Geography
- Location: Ashaiman, Ashaiman Municipal District, Greater Accra Region, Ghana

Organisation
- Care system: Public - Ghana Health Service

Links
- Lists: Hospitals in Ghana

= Tema Community 22 Polyclinic =

Health facility in Ashaiman, Ghana

Tema Community 22 Polyclinic is a health facility located in Ashaiman in the Ashaiman Municipal District in the Greater Accra Region of Ghana. As at 2024, the administrator of the facility is Dr Adolph Bansah.

== History ==
In October 2021, the Korea International Cooperation Agency (KOICA) donated COVID-19 prevention and hospital items to the facility.

In November 2023, the facility was among eleven health facilities which received Splenda Sweeteners from Splenda Ghana.

In July 2024, Nii Annang Adzor, the Chief of Ashaiman pledged to support the facility during its 5th anniversary celebration.
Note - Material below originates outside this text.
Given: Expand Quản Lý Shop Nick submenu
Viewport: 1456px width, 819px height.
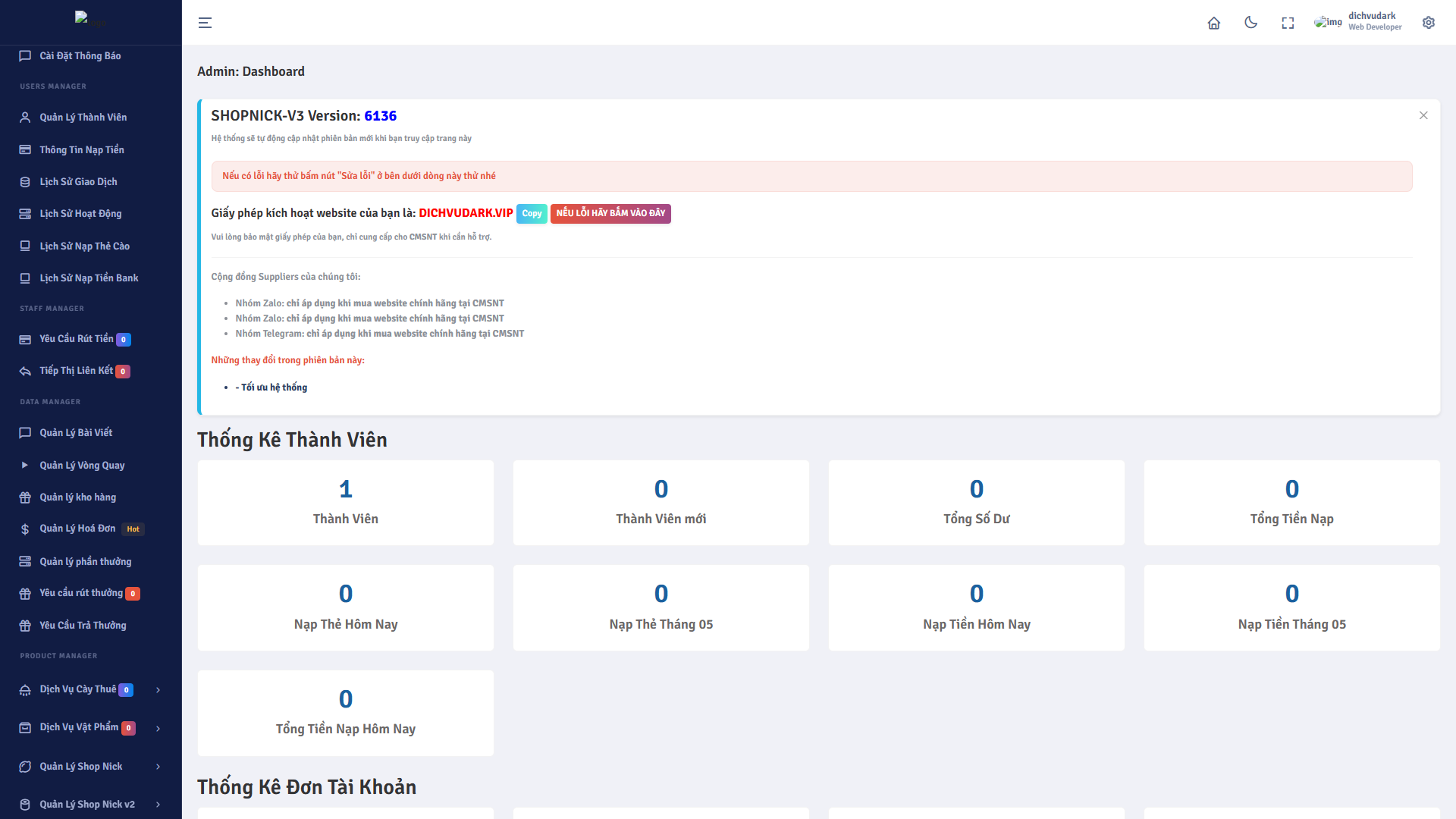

In September 2024, FWF Microfinance Limited donated items which included one unit of baby cot and five units of three-in-one visitors’ chairs to the facility.

== Incident ==
In June 2026, a nurse was assaulted allegedly by a relative of a patient after asking the person to leave the facility. The Greater Accra Health Directorate condemned the attack on the health worker. The Union of Professional Nurses and Midwives, Ghana (UPNMG) also condemned the assault of the health worker at the facility. The Ghana Registered Nurses and Midwives Association (GRNMA) also condemned the attack. The National Association of Registered Midwives, Ghana (NARM-GH) also condemned the incident.

The suspect was arrested by the Ghana Police Service and expected to appear in court on 8 June. The man named Desmond Bosomtwe, was convicted and found guilty of assaulting senior staff midwife Priscilla Addo.